A new report from the U.S. House Select Committee on the Chinese Communist Party (CCP) accuses Chinese AI firm DeepSeek of being a covert instrument of the CCP’s global espionage and technology appropriation agenda. The 17-page document details how the AI model, marketed as a general-purpose chatbot, may be secretly harvesting data from American users, reinforcing CCP-aligned narratives, and acquiring restricted technologies to strengthen China’s military and intelligence infrastructure.
These revelations are part of a broader push by lawmakers to expose and curb what they describe as the CCP’s growing use of artificial intelligence as a tool for strategic advantage.
The report not only identifies alleged security breaches but also calls for significant reforms to existing export control frameworks and a reassessment of the U.S. approach to technological engagement with China.

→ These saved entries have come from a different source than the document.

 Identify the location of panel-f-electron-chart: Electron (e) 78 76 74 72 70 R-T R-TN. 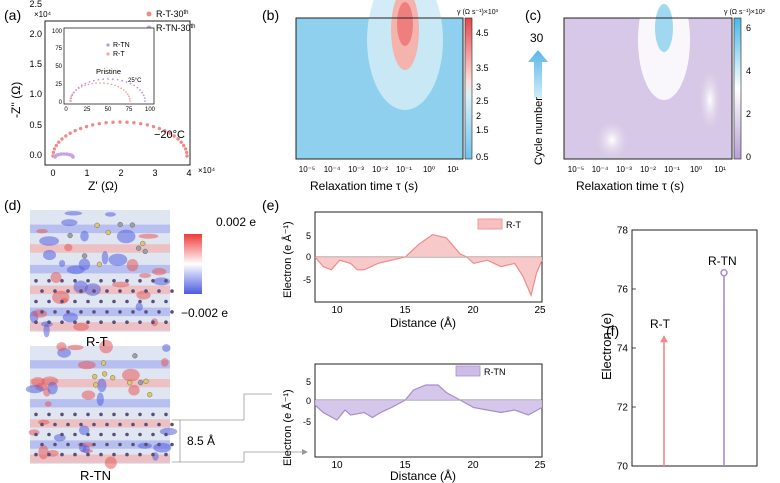
(678, 350).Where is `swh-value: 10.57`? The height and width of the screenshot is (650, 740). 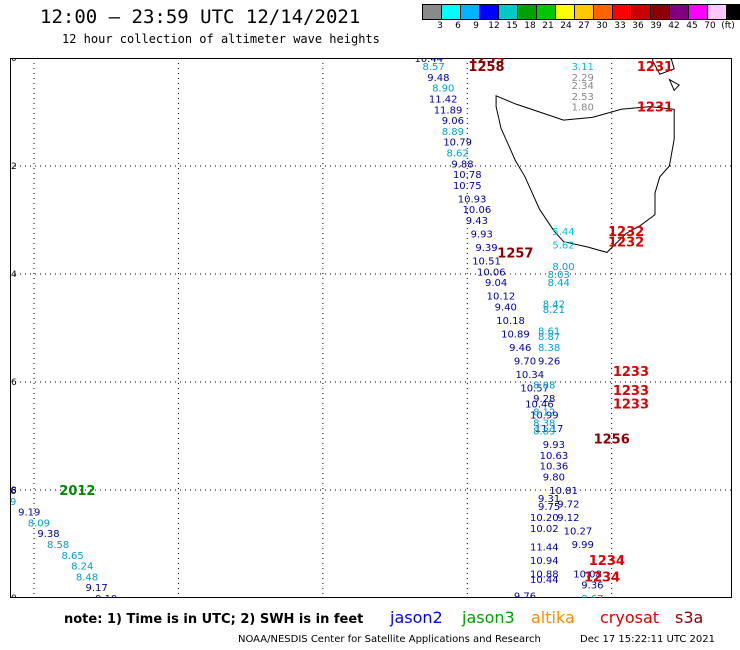
swh-value: 10.57 is located at coordinates (534, 388). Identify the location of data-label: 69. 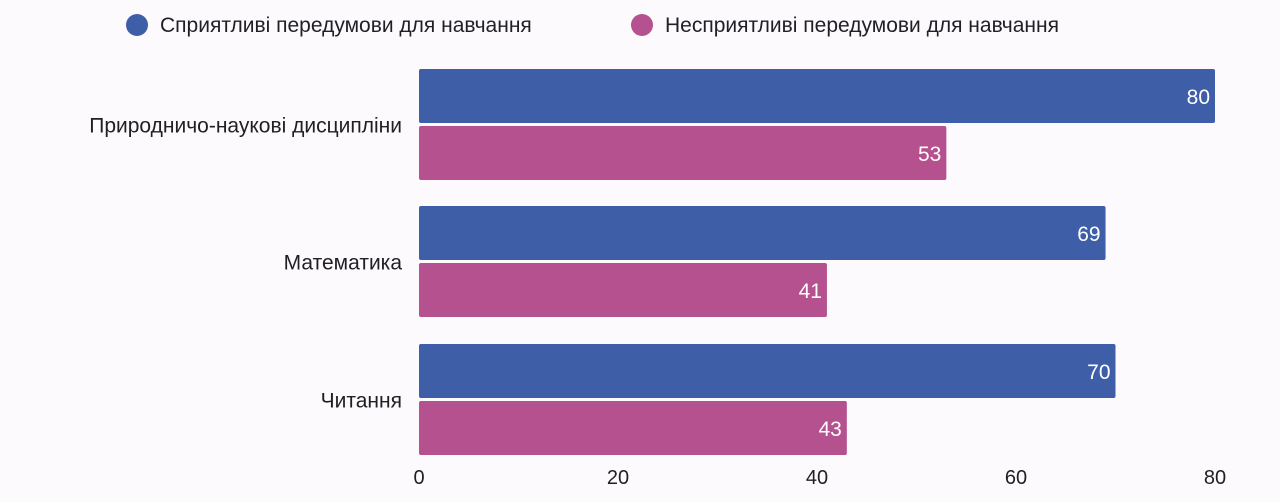
(1088, 234).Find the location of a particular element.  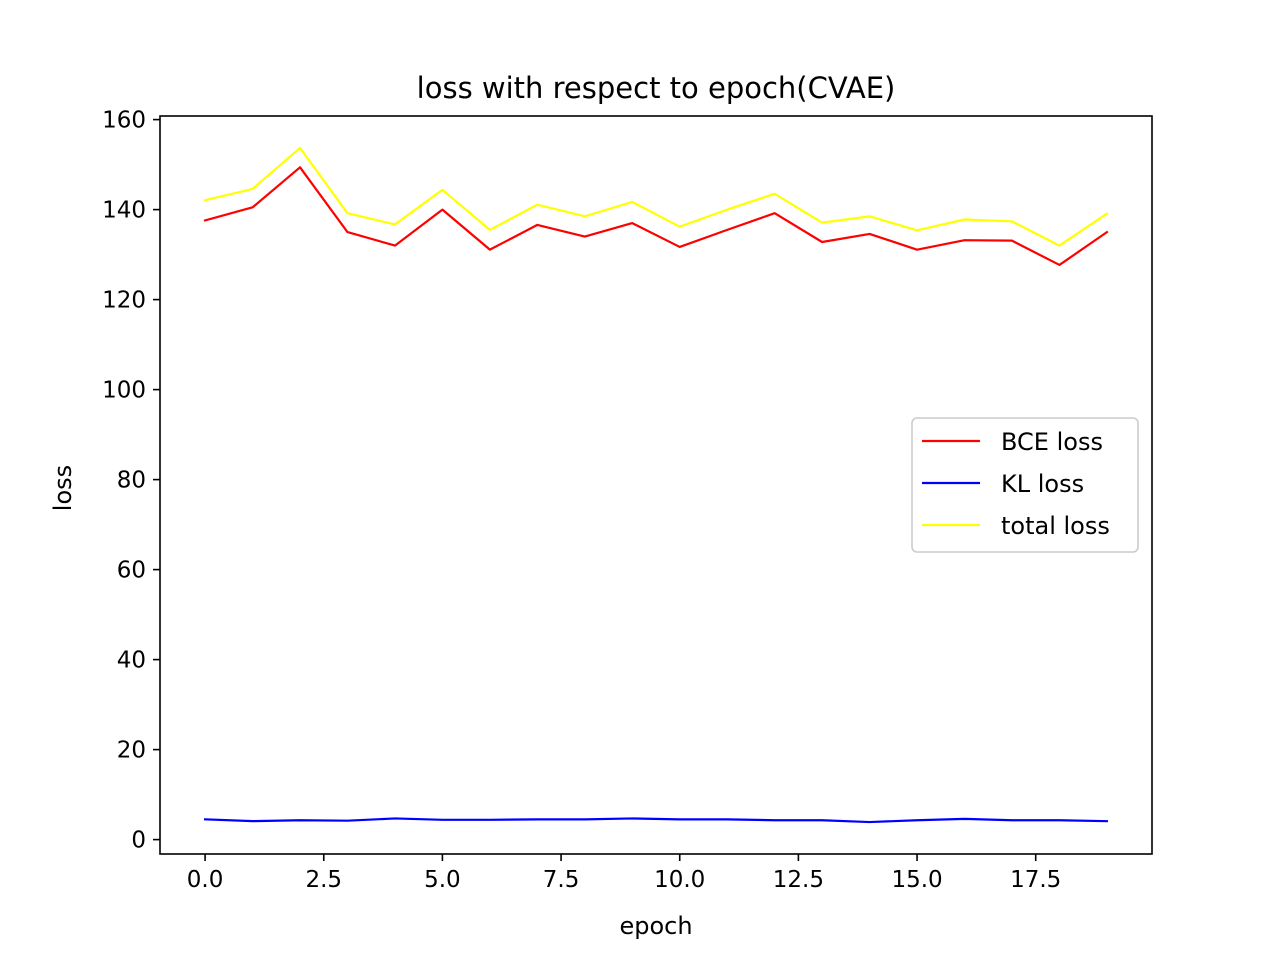

legend-label-2: total loss is located at coordinates (1056, 526).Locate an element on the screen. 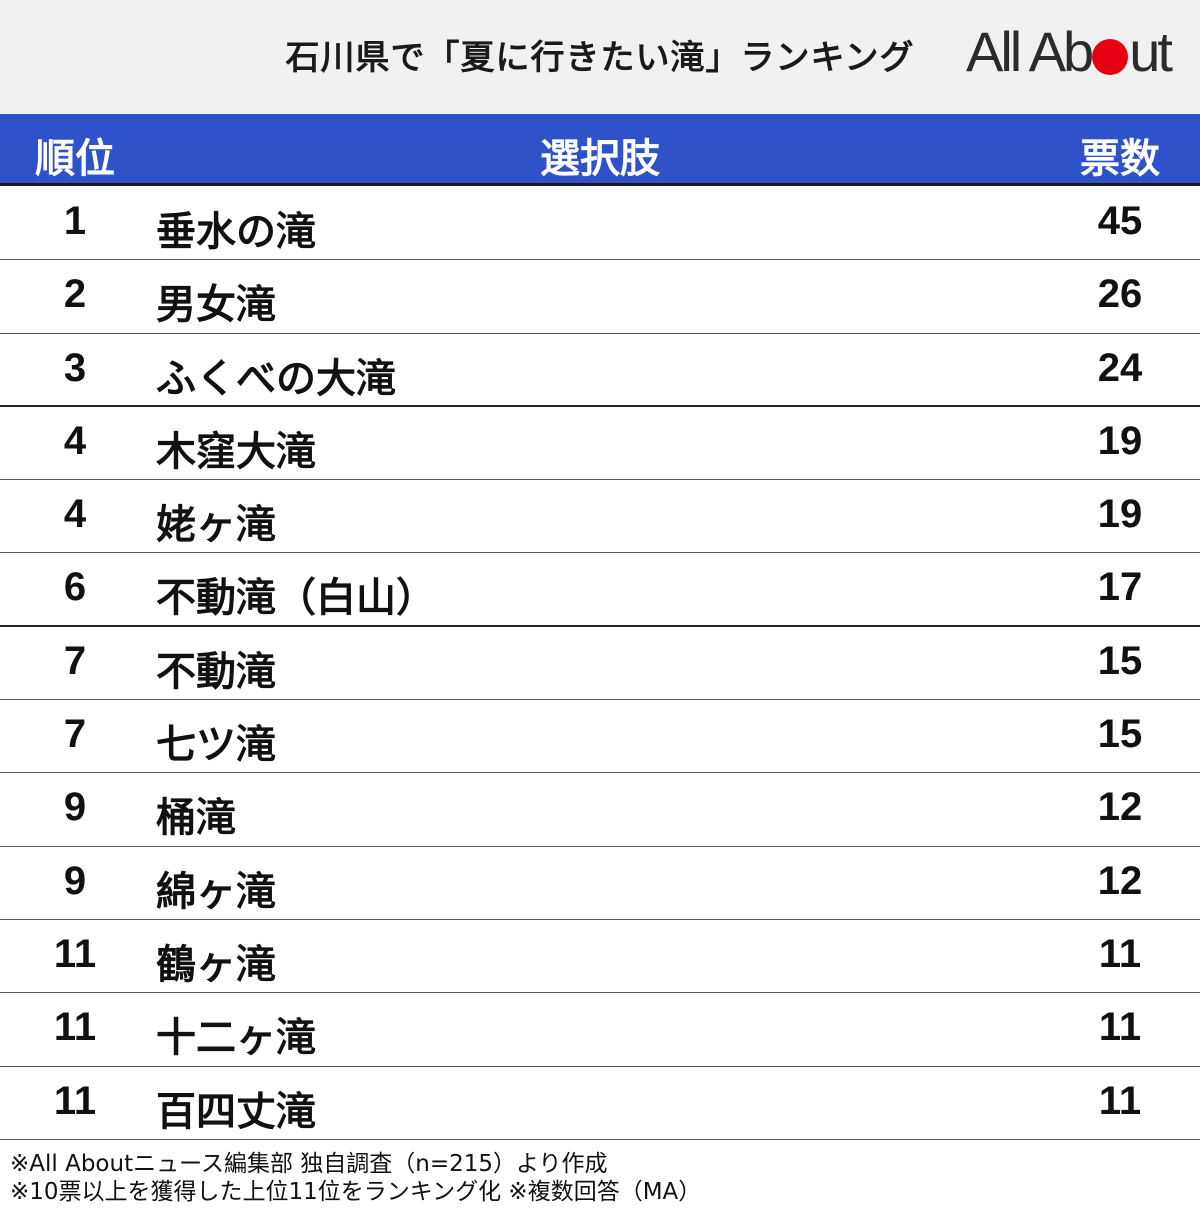 The image size is (1200, 1215). choice-cell: 桶滝 is located at coordinates (196, 818).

Why It Matters: For CIOs, the DeepSeek report highlights vulnerabilities in current compliance frameworks related to export-controlled technologies and open-source usage. CIOs must reassess how their organizations engage with AI technologies, especially those originating from geopolitically sensitive regions, and adopt proactive risk management strategies that align with both cybersecurity best practices and national security considerations.
- Surreptitious Data Collection and Transfers to China: The committee’s investigation suggests that DeepSeek, under the guise of providing AI-generated content, is collecting data from American users and potentially transferring that information to servers based in mainland China. These data flows could be exploited by the CCP for surveillance, influence operations, or AI training aligned with state interests, posing significant national security risks.
- AI Responses Engineered to Support CCP Ideology: Technical testing revealed that DeepSeek intentionally suppresses or avoids politically sensitive topics such as Tiananmen Square, Taiwan’s sovereignty, or Hong Kong’s protests. This suggests its output is pre-aligned with CCP propaganda objectives, introducing the risk that users, especially students, researchers, or casual users, may unknowingly receive skewed or censored information.
- Use of Unauthorized U.S. AI Models and Training Data: The report contends that DeepSeek is leveraging proprietary American-developed models or open-source frameworks without consent or licensing, effectively copying U.S. innovations to build competitive Chinese AI systems. This raises serious intellectual property issues and highlights the challenges in policing AI reuse across borders and licensing frameworks.
- Suspicious Acquisition of Tens of Thousands of Nvidia Chips: Despite U.S. restrictions on high-performance AI chips exports to China, DeepSeek’s parent company allegedly obtained tens of thousands of Nvidia A100 and H100 chips. The report speculates this was achieved via third-party proxies or overseas shell companies, pointing to a broader loophole in export enforcement and the persistent demand by Chinese AI firms for restricted hardware.
- Legislative and Policy Recommendations: To counter threats posed by AI systems like DeepSeek, the report recommends expanding the Commerce Department’s Entity List, enhancing export enforcement, and instituting end-use monitoring for advanced chips. It also encourages international cooperation to standardize AI security protocols and limit the spread of authoritarian AI systems globally.